How does the data below read from its first line through the line containing "Wie kann ich"? Print those lines exactly.
━━━ Records supplied ━━━
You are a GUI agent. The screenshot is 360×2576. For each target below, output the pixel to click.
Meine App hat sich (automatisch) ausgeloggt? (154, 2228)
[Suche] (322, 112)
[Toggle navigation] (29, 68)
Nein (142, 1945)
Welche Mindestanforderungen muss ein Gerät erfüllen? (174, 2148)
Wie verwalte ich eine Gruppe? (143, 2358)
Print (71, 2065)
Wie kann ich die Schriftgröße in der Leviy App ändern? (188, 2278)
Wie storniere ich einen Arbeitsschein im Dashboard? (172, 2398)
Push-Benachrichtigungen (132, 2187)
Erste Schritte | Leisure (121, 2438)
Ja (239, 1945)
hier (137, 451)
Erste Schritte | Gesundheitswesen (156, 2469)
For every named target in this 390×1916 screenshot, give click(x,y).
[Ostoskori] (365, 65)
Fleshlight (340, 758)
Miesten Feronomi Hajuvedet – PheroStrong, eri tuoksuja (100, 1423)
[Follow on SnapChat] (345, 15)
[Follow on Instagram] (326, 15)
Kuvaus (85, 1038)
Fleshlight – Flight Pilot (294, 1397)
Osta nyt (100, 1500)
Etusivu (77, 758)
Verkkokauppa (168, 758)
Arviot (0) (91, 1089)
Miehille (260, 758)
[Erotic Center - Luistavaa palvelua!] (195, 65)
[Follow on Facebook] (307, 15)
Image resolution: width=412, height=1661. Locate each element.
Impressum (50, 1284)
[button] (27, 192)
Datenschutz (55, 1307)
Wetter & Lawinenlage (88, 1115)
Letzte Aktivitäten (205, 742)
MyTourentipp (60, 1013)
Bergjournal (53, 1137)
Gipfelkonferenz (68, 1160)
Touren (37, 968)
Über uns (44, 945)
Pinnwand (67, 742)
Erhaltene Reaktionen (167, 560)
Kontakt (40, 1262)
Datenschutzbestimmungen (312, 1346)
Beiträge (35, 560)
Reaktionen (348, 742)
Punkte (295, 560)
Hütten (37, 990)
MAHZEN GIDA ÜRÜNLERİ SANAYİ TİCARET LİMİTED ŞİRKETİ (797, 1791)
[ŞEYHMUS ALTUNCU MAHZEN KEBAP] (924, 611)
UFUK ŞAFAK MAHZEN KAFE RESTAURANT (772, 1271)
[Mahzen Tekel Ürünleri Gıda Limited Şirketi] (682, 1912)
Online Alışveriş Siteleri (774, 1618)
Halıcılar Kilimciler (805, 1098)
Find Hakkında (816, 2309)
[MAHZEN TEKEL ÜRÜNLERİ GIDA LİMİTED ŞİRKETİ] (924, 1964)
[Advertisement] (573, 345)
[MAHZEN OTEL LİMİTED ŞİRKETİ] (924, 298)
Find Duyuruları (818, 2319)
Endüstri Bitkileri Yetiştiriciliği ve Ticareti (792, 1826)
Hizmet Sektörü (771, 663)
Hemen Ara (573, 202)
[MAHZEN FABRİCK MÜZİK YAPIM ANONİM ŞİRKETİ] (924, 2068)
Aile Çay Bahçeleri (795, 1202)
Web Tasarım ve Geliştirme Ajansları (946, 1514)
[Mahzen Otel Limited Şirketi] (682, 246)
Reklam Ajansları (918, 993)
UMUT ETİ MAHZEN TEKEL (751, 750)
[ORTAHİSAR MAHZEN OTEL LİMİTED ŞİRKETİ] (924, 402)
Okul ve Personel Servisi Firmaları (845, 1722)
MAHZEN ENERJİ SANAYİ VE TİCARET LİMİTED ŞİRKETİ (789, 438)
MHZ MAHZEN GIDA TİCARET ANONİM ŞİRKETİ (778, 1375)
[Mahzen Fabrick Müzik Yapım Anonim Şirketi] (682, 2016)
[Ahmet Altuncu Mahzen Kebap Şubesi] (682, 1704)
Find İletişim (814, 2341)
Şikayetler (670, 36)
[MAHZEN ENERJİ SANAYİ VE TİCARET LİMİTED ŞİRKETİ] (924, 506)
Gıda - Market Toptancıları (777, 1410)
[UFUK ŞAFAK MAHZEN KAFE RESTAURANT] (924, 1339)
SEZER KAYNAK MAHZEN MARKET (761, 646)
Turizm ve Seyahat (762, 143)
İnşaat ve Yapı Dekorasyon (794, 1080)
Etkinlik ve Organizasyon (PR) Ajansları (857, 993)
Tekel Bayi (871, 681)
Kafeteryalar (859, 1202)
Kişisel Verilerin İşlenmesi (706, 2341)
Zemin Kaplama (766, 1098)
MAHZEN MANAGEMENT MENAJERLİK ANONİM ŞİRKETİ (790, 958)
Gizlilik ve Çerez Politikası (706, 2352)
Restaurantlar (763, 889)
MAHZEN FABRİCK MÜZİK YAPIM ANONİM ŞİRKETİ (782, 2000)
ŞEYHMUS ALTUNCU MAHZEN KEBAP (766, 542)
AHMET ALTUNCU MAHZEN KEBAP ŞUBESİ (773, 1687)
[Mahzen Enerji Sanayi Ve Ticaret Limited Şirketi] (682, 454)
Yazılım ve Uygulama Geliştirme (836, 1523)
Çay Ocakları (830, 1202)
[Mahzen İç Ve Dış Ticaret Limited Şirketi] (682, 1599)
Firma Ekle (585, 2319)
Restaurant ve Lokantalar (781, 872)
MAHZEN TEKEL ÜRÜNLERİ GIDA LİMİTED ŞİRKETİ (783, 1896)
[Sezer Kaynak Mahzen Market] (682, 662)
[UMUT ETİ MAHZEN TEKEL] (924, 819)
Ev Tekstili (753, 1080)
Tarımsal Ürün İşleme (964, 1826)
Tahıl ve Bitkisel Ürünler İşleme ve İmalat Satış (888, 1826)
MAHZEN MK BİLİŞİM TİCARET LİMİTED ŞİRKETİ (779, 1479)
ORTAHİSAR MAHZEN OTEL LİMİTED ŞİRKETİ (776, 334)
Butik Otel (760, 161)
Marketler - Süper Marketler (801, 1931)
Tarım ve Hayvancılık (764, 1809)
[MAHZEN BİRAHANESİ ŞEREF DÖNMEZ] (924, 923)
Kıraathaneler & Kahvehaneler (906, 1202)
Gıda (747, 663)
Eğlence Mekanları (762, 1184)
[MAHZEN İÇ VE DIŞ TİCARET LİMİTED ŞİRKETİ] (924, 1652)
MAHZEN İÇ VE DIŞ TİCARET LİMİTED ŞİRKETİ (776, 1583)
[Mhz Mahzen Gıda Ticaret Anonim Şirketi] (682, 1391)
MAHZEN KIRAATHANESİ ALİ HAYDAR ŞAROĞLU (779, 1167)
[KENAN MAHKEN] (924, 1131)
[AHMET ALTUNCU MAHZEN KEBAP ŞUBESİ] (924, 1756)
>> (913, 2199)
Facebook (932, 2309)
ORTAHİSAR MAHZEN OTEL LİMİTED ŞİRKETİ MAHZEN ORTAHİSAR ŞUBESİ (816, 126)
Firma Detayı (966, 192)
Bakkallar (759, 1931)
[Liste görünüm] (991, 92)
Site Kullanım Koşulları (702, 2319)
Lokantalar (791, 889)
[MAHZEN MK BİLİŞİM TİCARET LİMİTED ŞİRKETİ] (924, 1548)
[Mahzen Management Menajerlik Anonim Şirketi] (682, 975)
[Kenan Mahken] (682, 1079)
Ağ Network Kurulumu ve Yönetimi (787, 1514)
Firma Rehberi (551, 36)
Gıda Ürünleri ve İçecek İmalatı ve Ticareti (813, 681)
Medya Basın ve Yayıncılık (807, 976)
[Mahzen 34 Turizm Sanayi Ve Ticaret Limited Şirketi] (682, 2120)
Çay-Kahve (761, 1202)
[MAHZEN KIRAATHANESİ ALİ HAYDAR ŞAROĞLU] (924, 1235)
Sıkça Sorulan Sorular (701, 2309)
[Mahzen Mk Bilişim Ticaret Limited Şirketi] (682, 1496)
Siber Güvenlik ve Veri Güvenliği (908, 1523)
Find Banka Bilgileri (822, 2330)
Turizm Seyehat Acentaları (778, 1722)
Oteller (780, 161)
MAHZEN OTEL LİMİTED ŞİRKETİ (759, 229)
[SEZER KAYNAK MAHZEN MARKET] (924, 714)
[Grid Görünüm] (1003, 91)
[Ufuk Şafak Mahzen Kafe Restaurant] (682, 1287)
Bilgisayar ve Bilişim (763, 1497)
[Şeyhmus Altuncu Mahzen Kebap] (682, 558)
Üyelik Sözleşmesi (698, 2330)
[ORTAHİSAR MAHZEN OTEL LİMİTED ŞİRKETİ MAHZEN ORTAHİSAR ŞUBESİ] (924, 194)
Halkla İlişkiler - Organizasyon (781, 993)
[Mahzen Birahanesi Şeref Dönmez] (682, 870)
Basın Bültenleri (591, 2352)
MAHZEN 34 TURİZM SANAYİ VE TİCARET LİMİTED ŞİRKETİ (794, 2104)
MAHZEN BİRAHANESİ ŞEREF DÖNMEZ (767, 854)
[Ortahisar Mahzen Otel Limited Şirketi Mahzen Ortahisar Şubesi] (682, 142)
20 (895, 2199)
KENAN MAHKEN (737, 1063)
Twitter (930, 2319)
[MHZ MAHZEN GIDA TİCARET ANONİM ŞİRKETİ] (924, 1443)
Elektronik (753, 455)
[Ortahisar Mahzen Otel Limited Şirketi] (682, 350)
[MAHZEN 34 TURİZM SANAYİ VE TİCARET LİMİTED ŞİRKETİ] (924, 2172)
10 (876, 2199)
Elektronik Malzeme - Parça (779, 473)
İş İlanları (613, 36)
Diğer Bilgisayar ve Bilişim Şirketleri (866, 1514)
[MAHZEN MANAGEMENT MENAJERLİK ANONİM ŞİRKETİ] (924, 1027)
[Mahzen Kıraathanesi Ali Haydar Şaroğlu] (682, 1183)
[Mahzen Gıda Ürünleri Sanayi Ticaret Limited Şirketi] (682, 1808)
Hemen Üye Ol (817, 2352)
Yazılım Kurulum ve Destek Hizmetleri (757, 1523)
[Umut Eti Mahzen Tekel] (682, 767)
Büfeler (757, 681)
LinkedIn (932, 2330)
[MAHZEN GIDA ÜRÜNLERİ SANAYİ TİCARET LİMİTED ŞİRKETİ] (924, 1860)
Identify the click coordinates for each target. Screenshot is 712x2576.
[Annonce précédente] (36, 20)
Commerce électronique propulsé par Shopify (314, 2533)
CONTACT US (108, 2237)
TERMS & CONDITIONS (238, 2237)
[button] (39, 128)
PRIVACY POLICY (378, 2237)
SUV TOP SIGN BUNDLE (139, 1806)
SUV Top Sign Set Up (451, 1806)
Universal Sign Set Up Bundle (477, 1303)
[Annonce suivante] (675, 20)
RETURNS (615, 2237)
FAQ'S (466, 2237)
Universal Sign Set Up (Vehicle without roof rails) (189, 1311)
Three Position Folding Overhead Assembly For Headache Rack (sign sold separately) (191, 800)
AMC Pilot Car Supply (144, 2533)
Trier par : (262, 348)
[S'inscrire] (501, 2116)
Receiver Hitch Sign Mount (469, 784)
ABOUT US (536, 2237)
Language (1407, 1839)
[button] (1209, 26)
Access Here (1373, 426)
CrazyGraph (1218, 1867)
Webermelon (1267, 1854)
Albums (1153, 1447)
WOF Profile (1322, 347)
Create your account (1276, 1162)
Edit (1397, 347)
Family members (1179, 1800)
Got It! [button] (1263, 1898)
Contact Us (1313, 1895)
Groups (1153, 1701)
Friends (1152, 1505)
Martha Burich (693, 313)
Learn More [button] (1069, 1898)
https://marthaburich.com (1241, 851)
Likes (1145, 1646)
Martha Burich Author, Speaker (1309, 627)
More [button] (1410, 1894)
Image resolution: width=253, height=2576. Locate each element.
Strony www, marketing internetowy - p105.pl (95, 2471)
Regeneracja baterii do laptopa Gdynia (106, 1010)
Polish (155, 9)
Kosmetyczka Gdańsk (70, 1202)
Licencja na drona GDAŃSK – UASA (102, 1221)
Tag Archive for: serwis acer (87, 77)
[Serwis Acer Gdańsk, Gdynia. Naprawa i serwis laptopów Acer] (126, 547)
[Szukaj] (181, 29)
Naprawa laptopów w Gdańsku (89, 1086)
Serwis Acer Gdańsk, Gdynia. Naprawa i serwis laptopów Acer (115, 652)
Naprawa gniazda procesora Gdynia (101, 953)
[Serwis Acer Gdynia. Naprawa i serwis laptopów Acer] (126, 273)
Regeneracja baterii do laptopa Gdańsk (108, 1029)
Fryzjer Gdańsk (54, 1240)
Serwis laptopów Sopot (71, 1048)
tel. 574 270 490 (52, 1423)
━━━
== Answer for the task ==
You are a GUI agent. The screenshot is 360×2576. For each target below, output the pixel to click.
Meine App hat sich (automatisch) ausgeloggt? (154, 2228)
[Suche] (322, 112)
[Toggle navigation] (29, 68)
Nein (142, 1945)
Welche Mindestanforderungen muss ein Gerät erfüllen? (174, 2148)
Wie verwalte ich eine Gruppe? (143, 2358)
Print (71, 2065)
Wie kann ich die Schriftgröße in der Leviy App ändern? (188, 2278)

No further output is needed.